--- EXERCISE OBJECTIVE ---
Word for word, write out the entries that follow, omitting all pictures.

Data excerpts

== Segment start ==

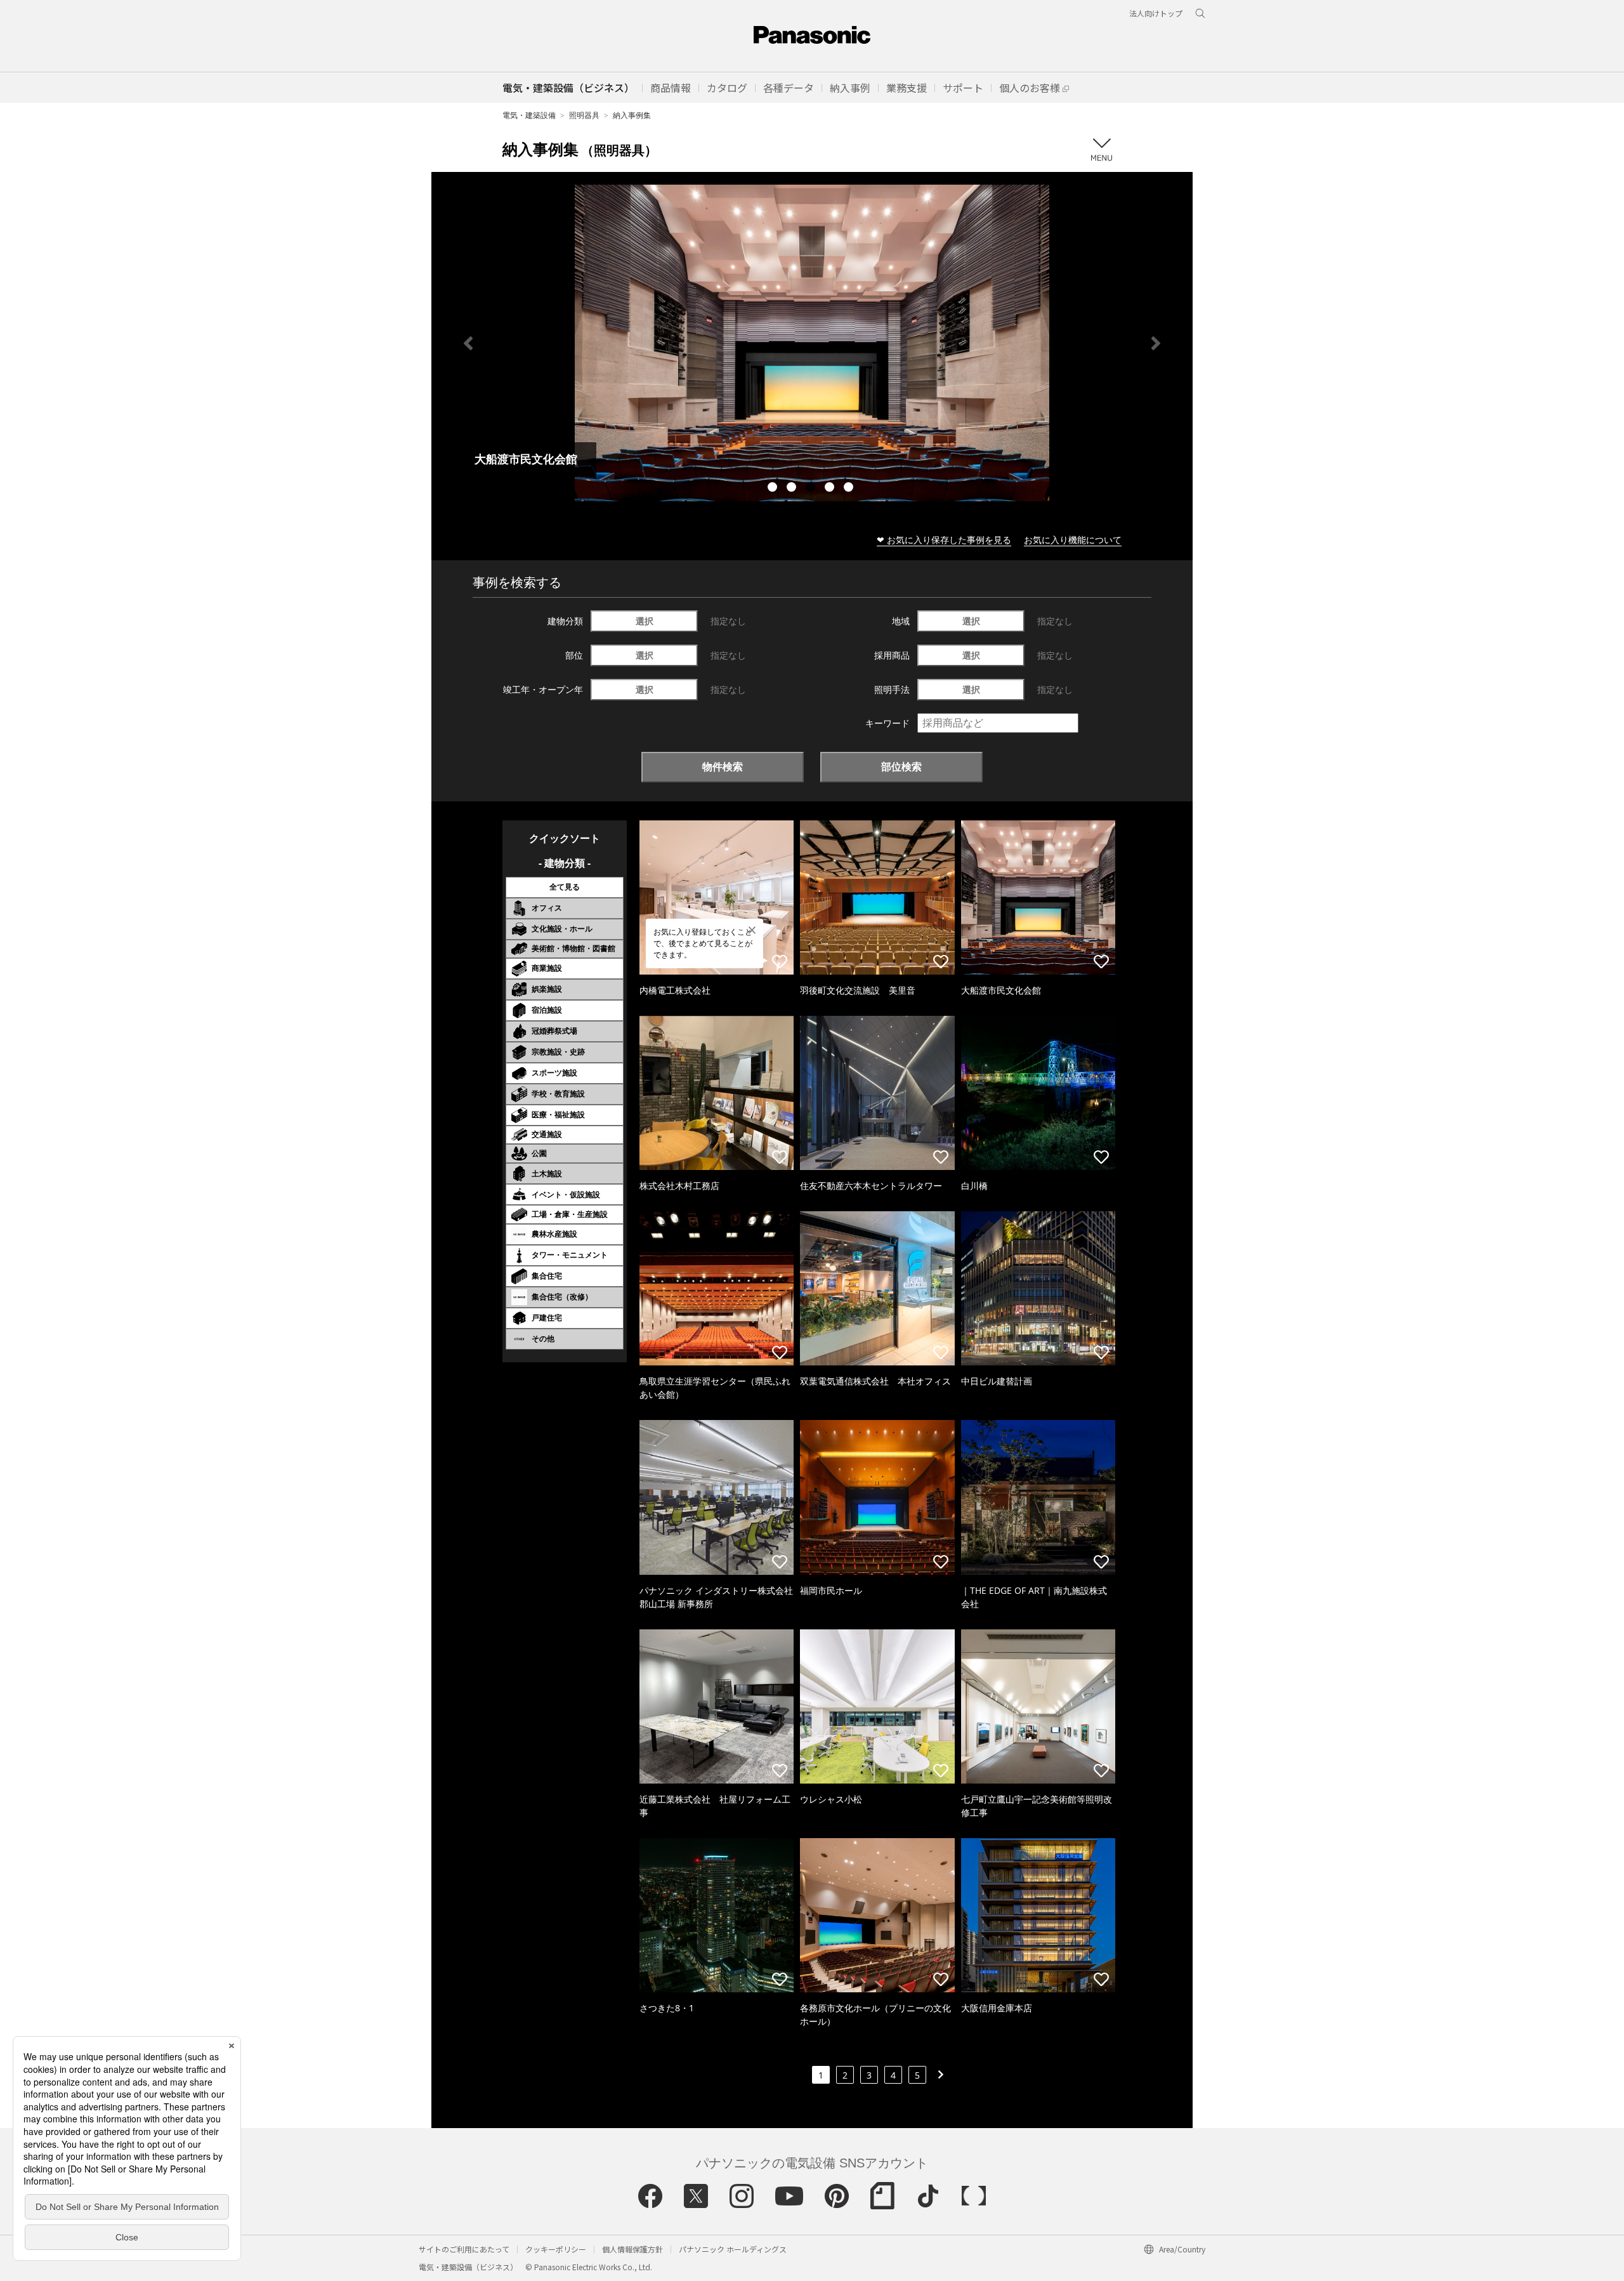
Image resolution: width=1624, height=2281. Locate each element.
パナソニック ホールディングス (733, 2249)
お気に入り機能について (1073, 540)
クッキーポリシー (555, 2249)
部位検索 (901, 766)
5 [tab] (850, 488)
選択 (644, 621)
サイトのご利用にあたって (464, 2249)
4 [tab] (831, 488)
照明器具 (584, 115)
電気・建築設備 (529, 115)
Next (1156, 343)
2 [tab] (793, 488)
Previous (468, 343)
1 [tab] (774, 488)
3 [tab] (812, 488)
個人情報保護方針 (632, 2249)
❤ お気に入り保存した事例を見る (944, 540)
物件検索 (722, 766)
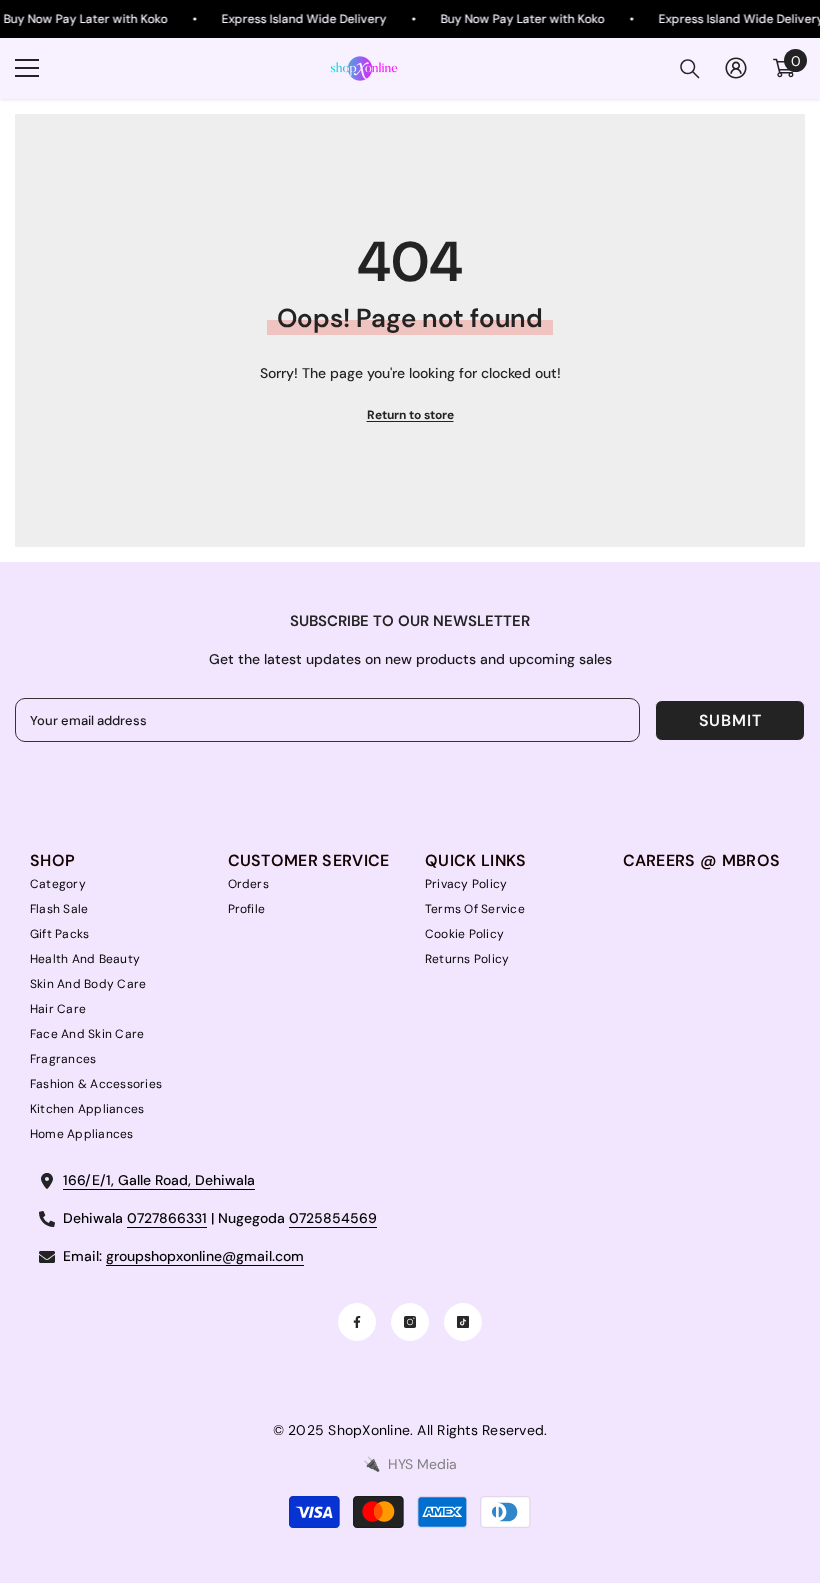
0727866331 (167, 1218)
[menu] (27, 68)
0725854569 (333, 1218)
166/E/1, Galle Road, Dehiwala (159, 1180)
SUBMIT (730, 720)
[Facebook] (357, 1322)
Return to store (410, 415)
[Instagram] (410, 1322)
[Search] (690, 69)
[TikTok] (463, 1322)
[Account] (736, 68)
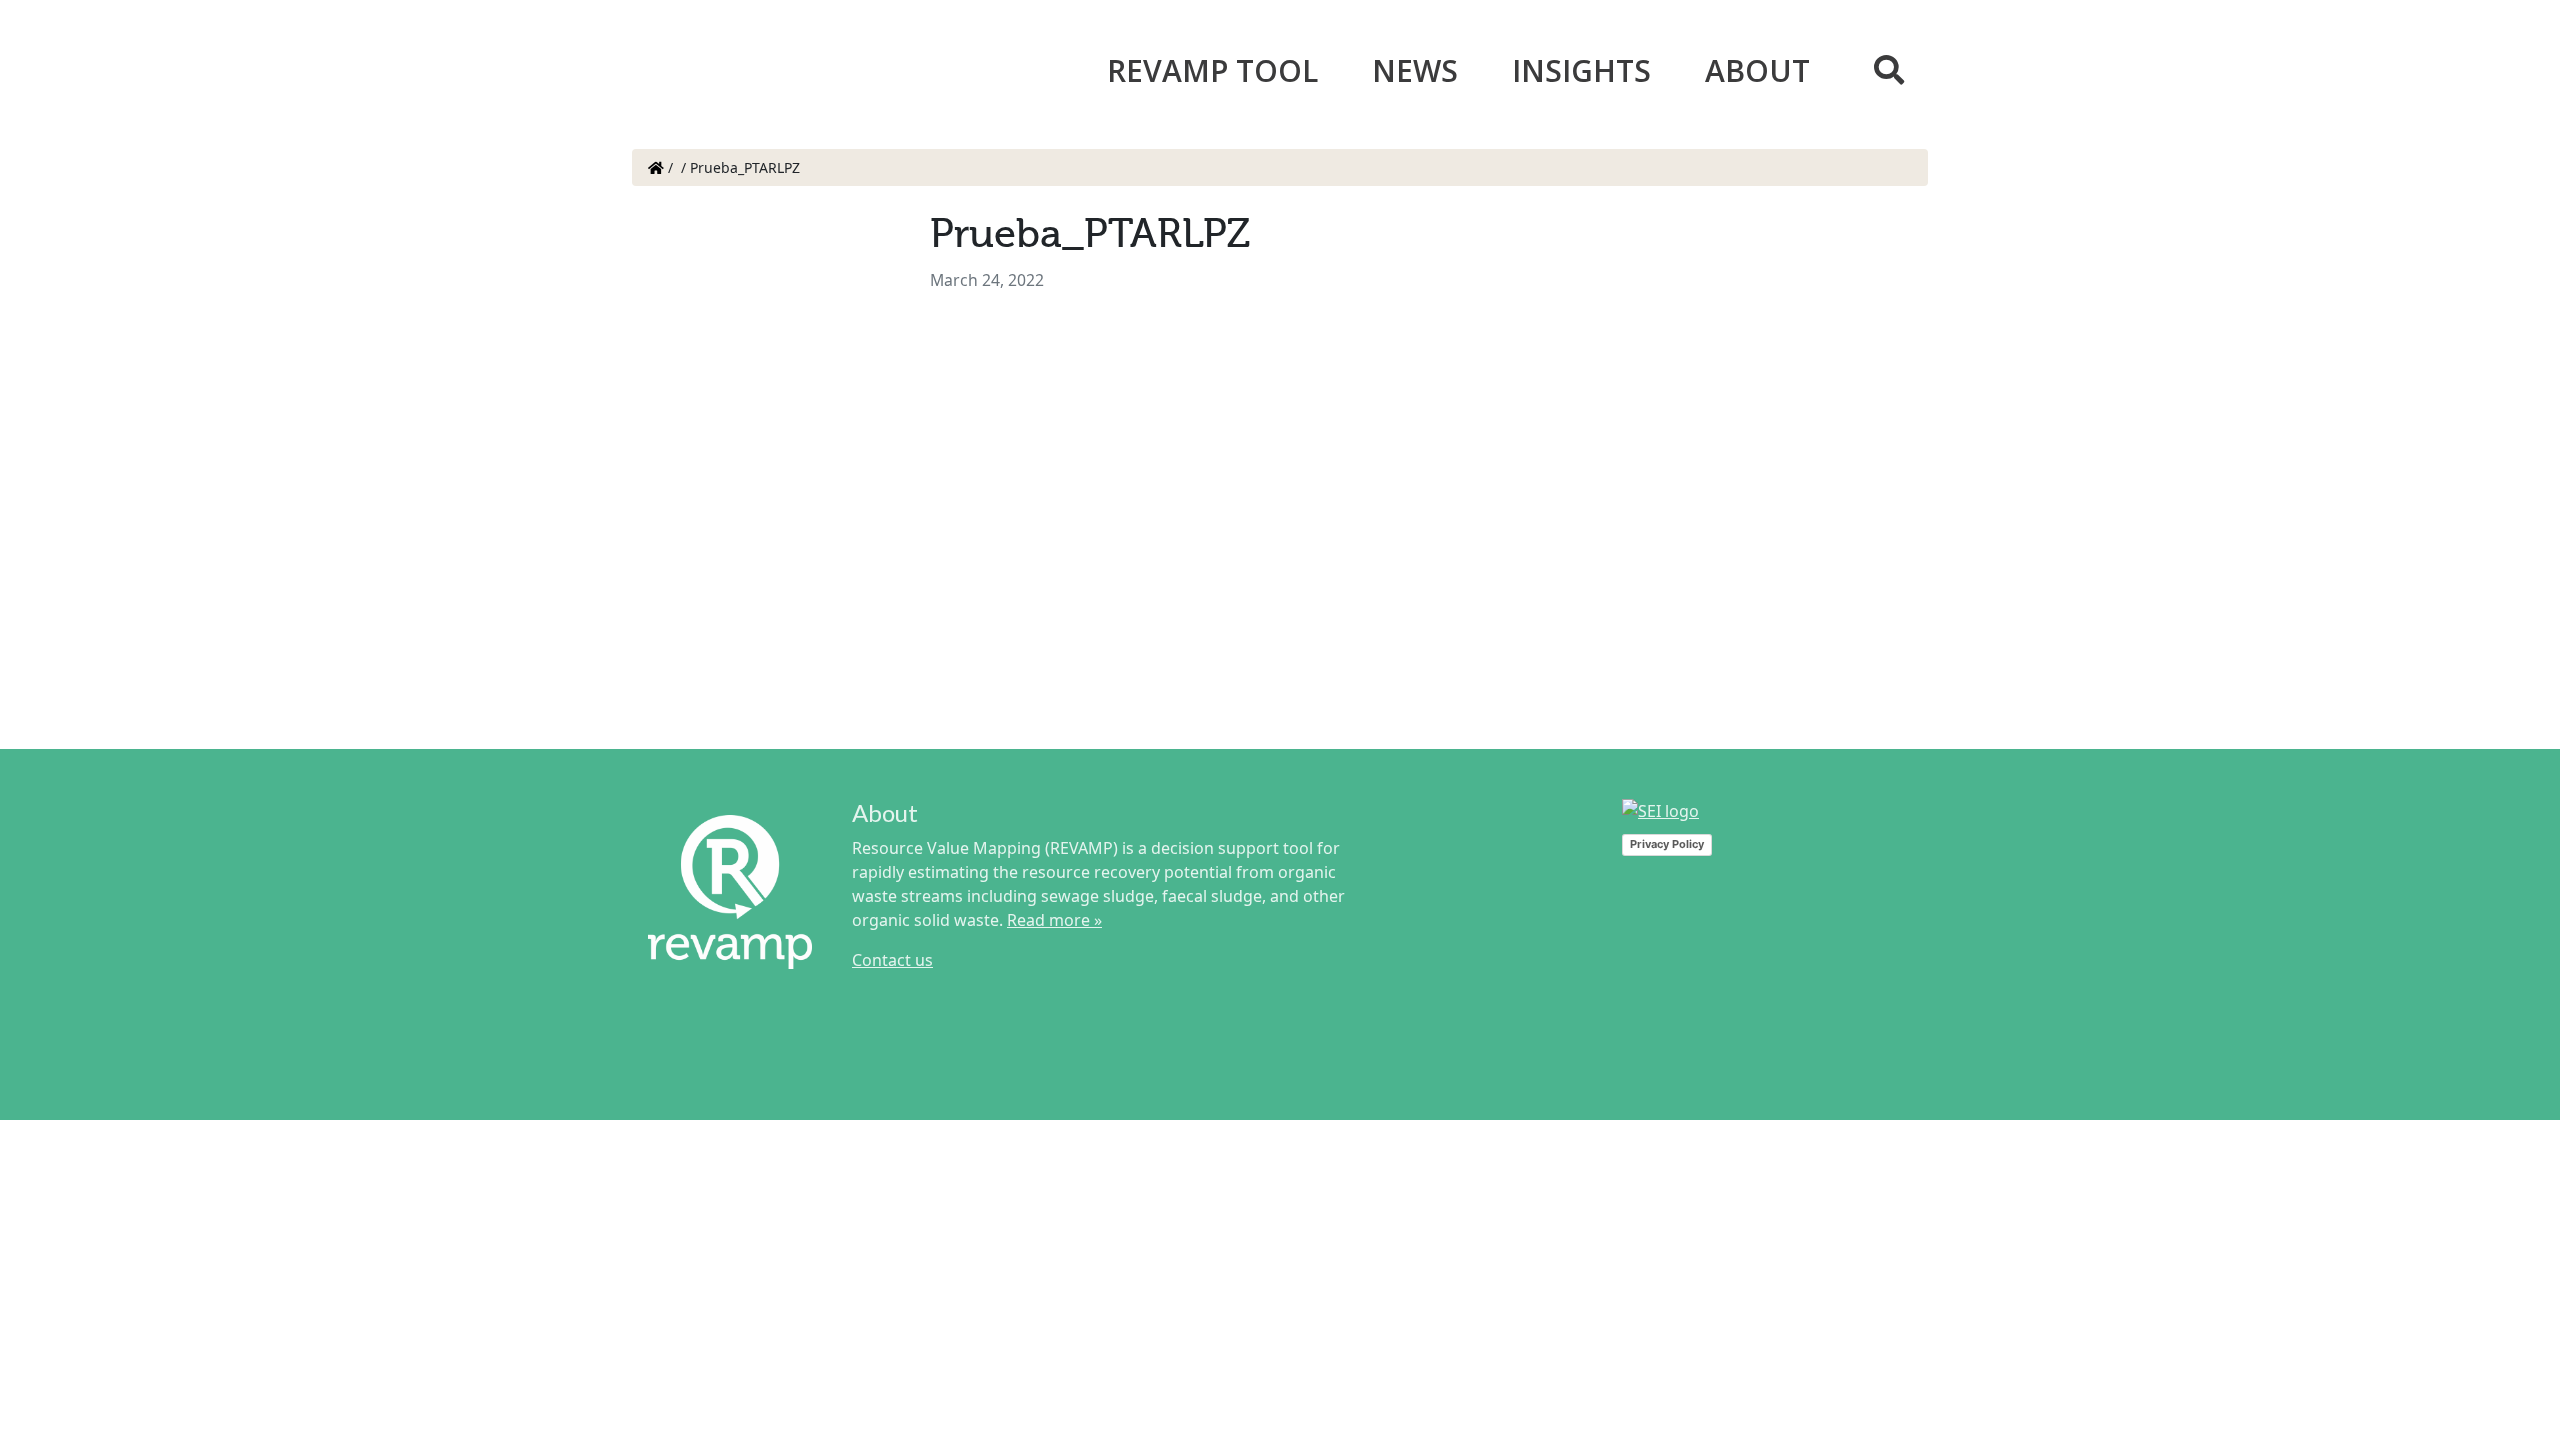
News (1415, 70)
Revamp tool (1212, 70)
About (1757, 70)
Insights (1581, 70)
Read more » (1054, 920)
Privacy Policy (1667, 844)
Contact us (892, 960)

== Segment end ==

--- RESULT OF THIS TASK ---
Image resolution: width=1624, height=2281. Locate each element.
パナソニック ホールディングス (733, 2249)
お気に入り機能について (1073, 540)
クッキーポリシー (555, 2249)
部位検索 (901, 766)
5 [tab] (850, 488)
選択 (644, 621)
サイトのご利用にあたって (464, 2249)
4 [tab] (831, 488)
照明器具 (584, 115)
電気・建築設備 (529, 115)
Next (1156, 343)
2 [tab] (793, 488)
Previous (468, 343)
1 [tab] (774, 488)
3 [tab] (812, 488)
個人情報保護方針 (632, 2249)
❤ お気に入り保存した事例を見る (944, 540)
物件検索 (722, 766)
0727866331 (167, 1218)
[menu] (27, 68)
0725854569 (333, 1218)
166/E/1, Galle Road, Dehiwala (159, 1180)
SUBMIT (730, 720)
[Facebook] (357, 1322)
Return to store (410, 415)
[Instagram] (410, 1322)
[Search] (690, 69)
[TikTok] (463, 1322)
[Account] (736, 68)
News (1415, 70)
Revamp tool (1212, 70)
About (1757, 70)
Insights (1581, 70)
Read more » (1054, 920)
Privacy Policy (1667, 844)
Contact us (892, 960)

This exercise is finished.